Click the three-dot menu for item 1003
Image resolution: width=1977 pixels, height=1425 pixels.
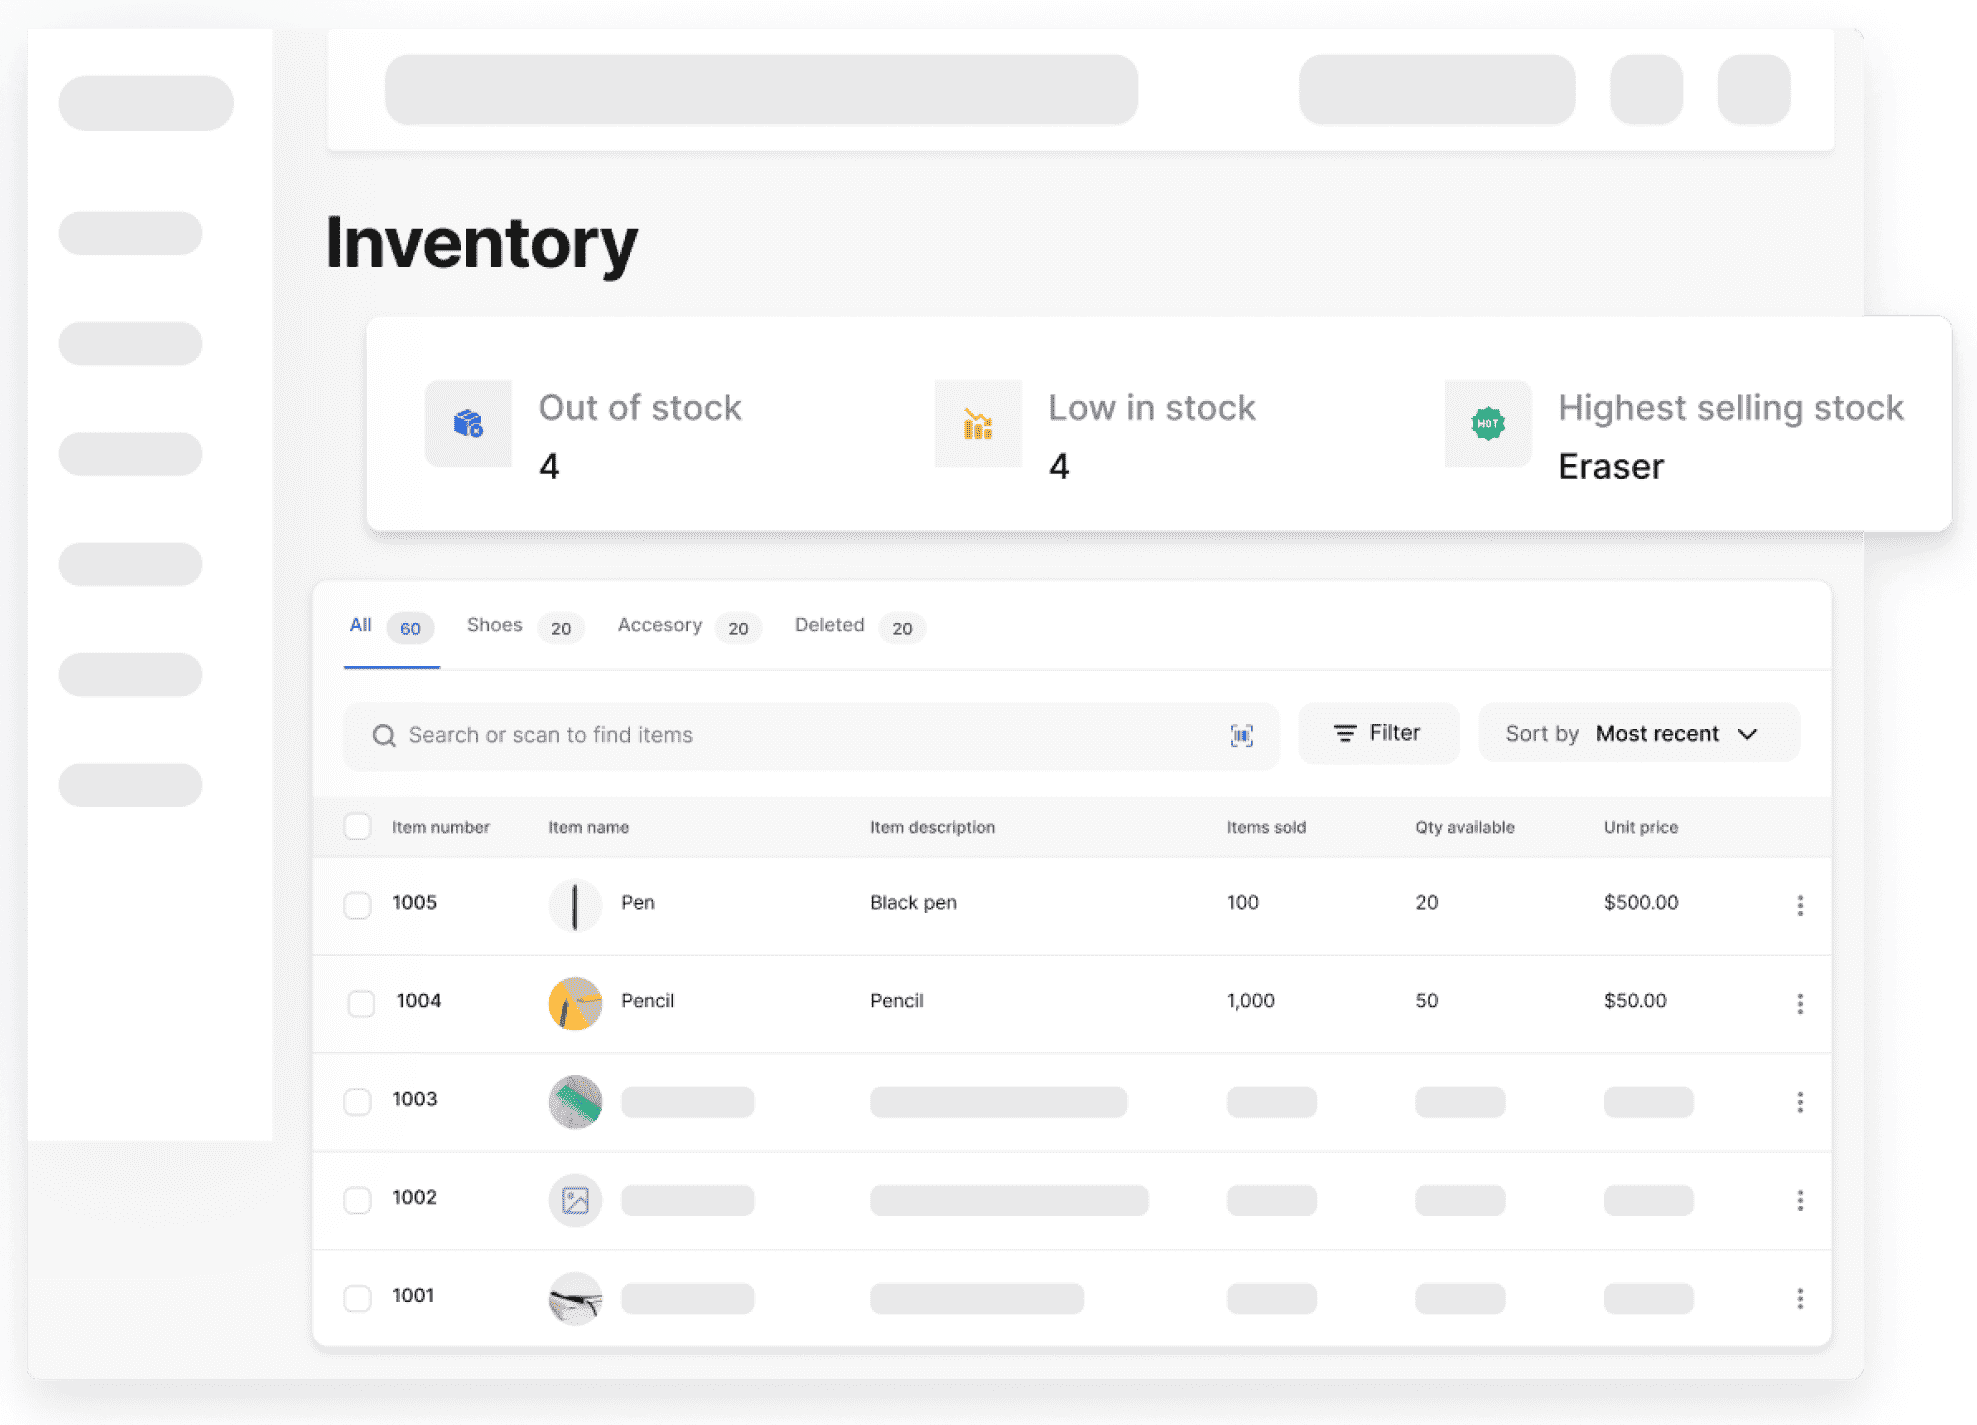tap(1799, 1099)
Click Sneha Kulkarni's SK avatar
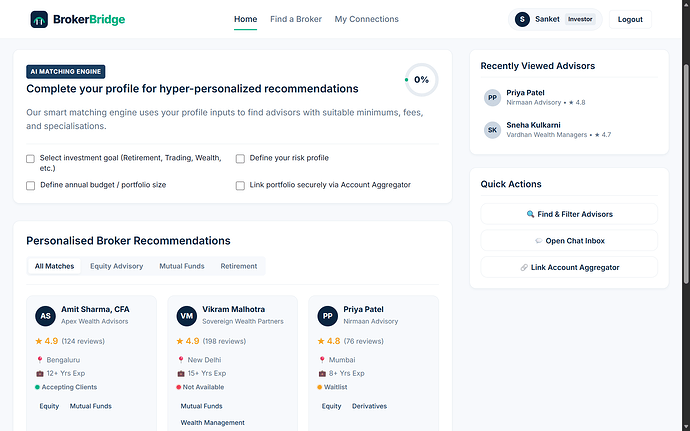 coord(492,130)
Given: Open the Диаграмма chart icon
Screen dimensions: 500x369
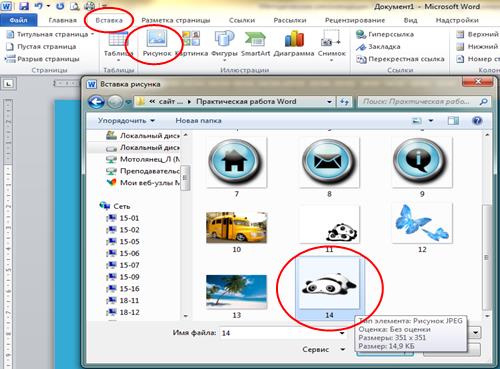Looking at the screenshot, I should 294,43.
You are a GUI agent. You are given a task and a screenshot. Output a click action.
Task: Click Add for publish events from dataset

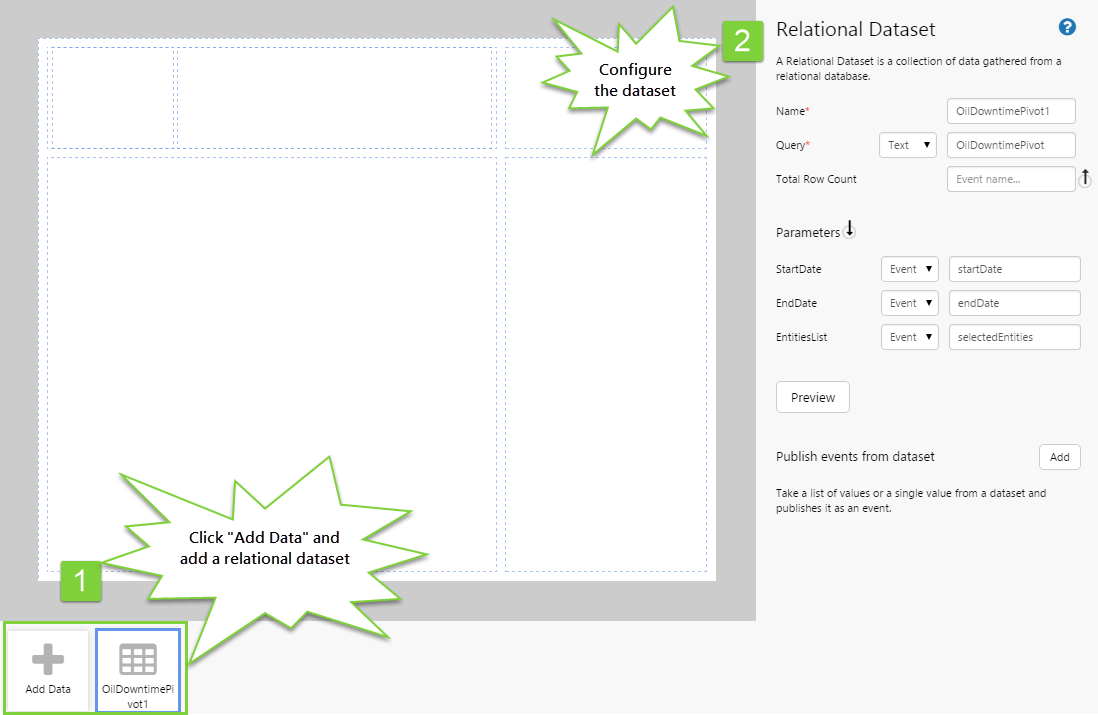[x=1059, y=457]

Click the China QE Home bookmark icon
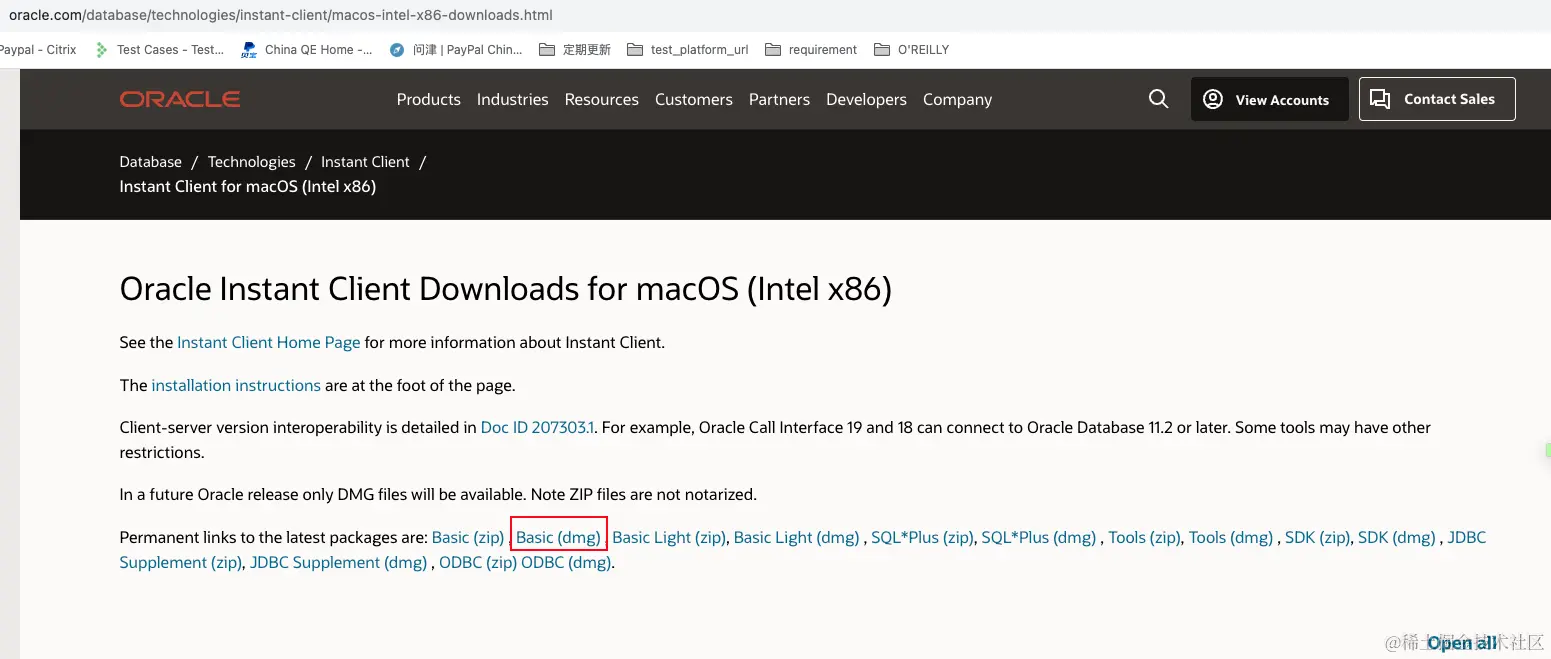[249, 50]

What is being asked
Return the whole listing word for word. Pictures stay out of it.

Reply to the exercise
Click the three-dot menu for item 1003
Image resolution: width=1977 pixels, height=1425 pixels.
tap(1799, 1099)
Click Sneha Kulkarni's SK avatar
 coord(492,130)
Given: Open the Диаграмма chart icon
Screen dimensions: 500x369
Looking at the screenshot, I should 294,43.
You are a GUI agent. You are given a task and a screenshot. Output a click action.
Task: Click Add for publish events from dataset

[x=1059, y=457]

Click the China QE Home bookmark icon
[249, 50]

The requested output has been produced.